20. The first auditors of a company may be appointed by the directors at any time before the first Annual General Meeting. Subsequent auditors will be appointed at the Company's AGM. The duty of an auditor is to report to the shareholders on the accounts examined by them and on every balance sheet, profit and loss account and all group accounts laid before the company in general meeting. The auditors must act honestly and with reasonable skill and care. The auditor may be liable to the Company for any loss caused by negligence arising out of the audit. The auditor may also in very special circumstances be liable to other persons who rely on the report and who also suffer financial loss.
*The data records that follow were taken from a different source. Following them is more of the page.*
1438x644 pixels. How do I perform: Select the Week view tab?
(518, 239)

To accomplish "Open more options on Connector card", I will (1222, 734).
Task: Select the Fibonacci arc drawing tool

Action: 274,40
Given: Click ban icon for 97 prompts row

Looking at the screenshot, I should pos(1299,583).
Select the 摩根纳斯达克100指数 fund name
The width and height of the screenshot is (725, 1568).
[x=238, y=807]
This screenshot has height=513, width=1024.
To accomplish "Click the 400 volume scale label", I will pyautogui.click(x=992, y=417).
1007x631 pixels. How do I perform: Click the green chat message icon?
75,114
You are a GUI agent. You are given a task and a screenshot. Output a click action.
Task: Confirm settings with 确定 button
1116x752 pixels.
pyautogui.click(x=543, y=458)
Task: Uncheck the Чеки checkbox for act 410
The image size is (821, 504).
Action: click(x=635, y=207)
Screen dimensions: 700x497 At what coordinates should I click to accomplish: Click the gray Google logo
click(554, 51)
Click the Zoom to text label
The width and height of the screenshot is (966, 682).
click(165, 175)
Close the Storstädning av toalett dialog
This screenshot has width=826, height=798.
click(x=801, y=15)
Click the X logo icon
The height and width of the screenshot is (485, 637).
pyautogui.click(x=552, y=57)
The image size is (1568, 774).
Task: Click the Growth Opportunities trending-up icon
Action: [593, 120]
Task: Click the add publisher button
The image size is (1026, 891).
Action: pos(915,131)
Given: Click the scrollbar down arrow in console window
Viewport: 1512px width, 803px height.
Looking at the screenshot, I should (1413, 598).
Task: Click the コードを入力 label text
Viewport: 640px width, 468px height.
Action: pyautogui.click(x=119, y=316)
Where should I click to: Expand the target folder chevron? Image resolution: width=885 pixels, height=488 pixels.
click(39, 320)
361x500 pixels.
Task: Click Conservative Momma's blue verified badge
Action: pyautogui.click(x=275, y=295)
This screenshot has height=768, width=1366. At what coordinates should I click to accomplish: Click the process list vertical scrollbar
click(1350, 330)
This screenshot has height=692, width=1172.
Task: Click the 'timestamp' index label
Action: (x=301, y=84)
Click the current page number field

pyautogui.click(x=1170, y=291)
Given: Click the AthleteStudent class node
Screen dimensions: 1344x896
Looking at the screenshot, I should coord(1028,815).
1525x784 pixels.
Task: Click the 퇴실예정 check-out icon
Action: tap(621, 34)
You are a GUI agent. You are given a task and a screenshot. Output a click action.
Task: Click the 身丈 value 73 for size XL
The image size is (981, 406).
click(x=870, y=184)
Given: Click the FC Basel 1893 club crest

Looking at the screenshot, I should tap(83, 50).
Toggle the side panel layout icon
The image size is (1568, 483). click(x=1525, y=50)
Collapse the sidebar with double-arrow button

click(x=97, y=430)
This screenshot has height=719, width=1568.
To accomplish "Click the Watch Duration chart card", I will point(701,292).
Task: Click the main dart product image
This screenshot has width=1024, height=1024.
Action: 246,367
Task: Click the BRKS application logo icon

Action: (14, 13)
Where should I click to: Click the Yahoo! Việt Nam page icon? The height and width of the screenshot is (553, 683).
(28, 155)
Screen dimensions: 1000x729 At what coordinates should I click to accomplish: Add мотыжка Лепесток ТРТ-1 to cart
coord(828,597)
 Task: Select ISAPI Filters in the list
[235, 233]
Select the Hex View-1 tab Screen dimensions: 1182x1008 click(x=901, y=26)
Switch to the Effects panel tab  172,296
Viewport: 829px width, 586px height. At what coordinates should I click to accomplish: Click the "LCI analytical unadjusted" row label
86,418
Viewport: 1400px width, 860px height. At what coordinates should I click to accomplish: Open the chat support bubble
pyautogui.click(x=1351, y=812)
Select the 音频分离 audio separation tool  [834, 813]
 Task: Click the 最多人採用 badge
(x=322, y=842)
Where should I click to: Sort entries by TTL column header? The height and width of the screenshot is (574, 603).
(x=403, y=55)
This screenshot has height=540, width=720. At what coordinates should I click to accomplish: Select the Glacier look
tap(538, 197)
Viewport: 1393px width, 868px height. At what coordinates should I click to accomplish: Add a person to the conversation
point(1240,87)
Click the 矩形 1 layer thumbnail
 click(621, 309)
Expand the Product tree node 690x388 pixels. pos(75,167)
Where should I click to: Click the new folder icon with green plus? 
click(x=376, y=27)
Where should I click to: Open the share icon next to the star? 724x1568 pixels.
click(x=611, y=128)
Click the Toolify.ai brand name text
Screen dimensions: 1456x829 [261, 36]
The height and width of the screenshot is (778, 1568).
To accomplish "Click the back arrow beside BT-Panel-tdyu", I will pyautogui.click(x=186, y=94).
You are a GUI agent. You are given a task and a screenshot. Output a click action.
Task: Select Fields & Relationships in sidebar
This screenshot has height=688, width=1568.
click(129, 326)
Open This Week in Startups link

21. In addition, auditors are also required to follow a rigorous code of auditing and ethical standards to ensure quality of their work. Those who fail to observe the standards in Hong Kong are subject to disciplinary actions by HKSA.

Protection of investors

22. An audit is carried out primarily for the benefit of the shareholders of a company, to enable them to carry out a financial check on the directors' management of the company. The audit is an independent and external check on the company's accounts which themselves reflect the financial health of the company. The HKSA may investigate into the conduct and standards of the auditor concerned and take disciplinary actions where appropriate. This serves as an additional deterrent to auditors for breaching their professional standards and conduct.

23. Moreover, the work of auditors comes under the monitoring, directly or indirectly, of the relevant authorities, such as the Police and various market regulators in their enforcement of relevant ordinances. For example, auditors of listed companies, who are involved in listing matters, are also subject to regulation by the Stock Exchange ("SEHK") and Securities and Futures Commission ("SFC") under the Stock Exchange Unification Ordinance. The SFC and the SEHK may from time to time refer questionable cases to the HKSA for follow up action or further investigation, as unveiled in the process of their carrying out of their regulatory duties.

Continuous Improvements

24. The regulatory regime for the accountancy profession, as laid down in the PAO, has served the community generally well over the last 26 years. We should however not be complacent. The Government is in close liaison with the HKSA on possible areas of improvement which help to enhance the regulatory mechanism for auditors. We are mindful of the need to meet the rising expectations of the investing public and the business sector, and to ensure a fair and transparent market. The improvement drive is a continuous process, as evidenced in previous legislative amendment exercises.

25. Both the Government and the HKSA are committed to putting in continuous effort to improve the effectiveness of the regulatory system of auditors, with a view to enhancing the protection of users of audit services, and to improving the quality of auditing work.